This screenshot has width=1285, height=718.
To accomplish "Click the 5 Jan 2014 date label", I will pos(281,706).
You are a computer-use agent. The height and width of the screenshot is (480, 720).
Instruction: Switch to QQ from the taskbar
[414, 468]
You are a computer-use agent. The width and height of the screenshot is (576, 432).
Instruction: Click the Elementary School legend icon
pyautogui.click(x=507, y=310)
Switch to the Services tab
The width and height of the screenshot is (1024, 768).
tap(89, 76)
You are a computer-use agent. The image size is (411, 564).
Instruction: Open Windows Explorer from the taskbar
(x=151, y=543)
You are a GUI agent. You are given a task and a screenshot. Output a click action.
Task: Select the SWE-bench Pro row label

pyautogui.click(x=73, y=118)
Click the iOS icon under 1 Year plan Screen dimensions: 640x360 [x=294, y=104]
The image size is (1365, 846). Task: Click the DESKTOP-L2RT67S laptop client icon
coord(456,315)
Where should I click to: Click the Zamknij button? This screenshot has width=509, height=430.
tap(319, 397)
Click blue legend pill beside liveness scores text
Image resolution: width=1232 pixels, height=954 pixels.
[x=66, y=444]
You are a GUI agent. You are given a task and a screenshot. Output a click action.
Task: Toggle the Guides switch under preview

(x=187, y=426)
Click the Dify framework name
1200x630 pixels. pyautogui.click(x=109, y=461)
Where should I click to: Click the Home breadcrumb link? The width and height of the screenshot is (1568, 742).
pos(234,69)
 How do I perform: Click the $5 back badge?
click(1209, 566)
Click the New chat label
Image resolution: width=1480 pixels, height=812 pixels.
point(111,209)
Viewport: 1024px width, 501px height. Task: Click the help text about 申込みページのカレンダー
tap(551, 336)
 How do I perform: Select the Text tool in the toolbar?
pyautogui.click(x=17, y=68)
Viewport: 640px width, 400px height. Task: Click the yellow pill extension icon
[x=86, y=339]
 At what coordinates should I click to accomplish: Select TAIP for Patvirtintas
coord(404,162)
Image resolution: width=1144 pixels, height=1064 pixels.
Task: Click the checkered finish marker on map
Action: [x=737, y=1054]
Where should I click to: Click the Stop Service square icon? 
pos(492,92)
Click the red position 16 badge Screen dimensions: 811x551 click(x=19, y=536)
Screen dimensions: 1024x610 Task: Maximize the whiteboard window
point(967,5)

= = = = =

Stated exercise
Write out each of the records above, line for line, with no changes.

The output
This screenshot has width=1285, height=718.
To accomplish "Click the 5 Jan 2014 date label", I will pos(281,706).
You are a computer-use agent. The height and width of the screenshot is (480, 720).
Instruction: Switch to QQ from the taskbar
[414, 468]
You are a computer-use agent. The width and height of the screenshot is (576, 432).
Instruction: Click the Elementary School legend icon
pyautogui.click(x=507, y=310)
Switch to the Services tab
The width and height of the screenshot is (1024, 768).
tap(89, 76)
You are a computer-use agent. The image size is (411, 564).
Instruction: Open Windows Explorer from the taskbar
(x=151, y=543)
You are a GUI agent. You are given a task and a screenshot. Output a click action.
Task: Select the SWE-bench Pro row label

pyautogui.click(x=73, y=118)
Click the iOS icon under 1 Year plan Screen dimensions: 640x360 [x=294, y=104]
The image size is (1365, 846). Task: Click the DESKTOP-L2RT67S laptop client icon
coord(456,315)
Where should I click to: Click the Zamknij button? This screenshot has width=509, height=430.
tap(319, 397)
Click blue legend pill beside liveness scores text
Image resolution: width=1232 pixels, height=954 pixels.
[x=66, y=444]
You are a GUI agent. You are given a task and a screenshot. Output a click action.
Task: Toggle the Guides switch under preview

(x=187, y=426)
Click the Dify framework name
1200x630 pixels. pyautogui.click(x=109, y=461)
Where should I click to: Click the Home breadcrumb link? The width and height of the screenshot is (1568, 742).
pos(234,69)
 How do I perform: Click the $5 back badge?
click(1209, 566)
Click the New chat label
Image resolution: width=1480 pixels, height=812 pixels.
point(111,209)
Viewport: 1024px width, 501px height. Task: Click the help text about 申込みページのカレンダー
tap(551, 336)
 How do I perform: Select the Text tool in the toolbar?
pyautogui.click(x=17, y=68)
Viewport: 640px width, 400px height. Task: Click the yellow pill extension icon
[x=86, y=339]
 At what coordinates should I click to accomplish: Select TAIP for Patvirtintas
coord(404,162)
Image resolution: width=1144 pixels, height=1064 pixels.
Task: Click the checkered finish marker on map
Action: [x=737, y=1054]
Where should I click to: Click the Stop Service square icon? 
pos(492,92)
Click the red position 16 badge Screen dimensions: 811x551 click(x=19, y=536)
Screen dimensions: 1024x610 Task: Maximize the whiteboard window
point(967,5)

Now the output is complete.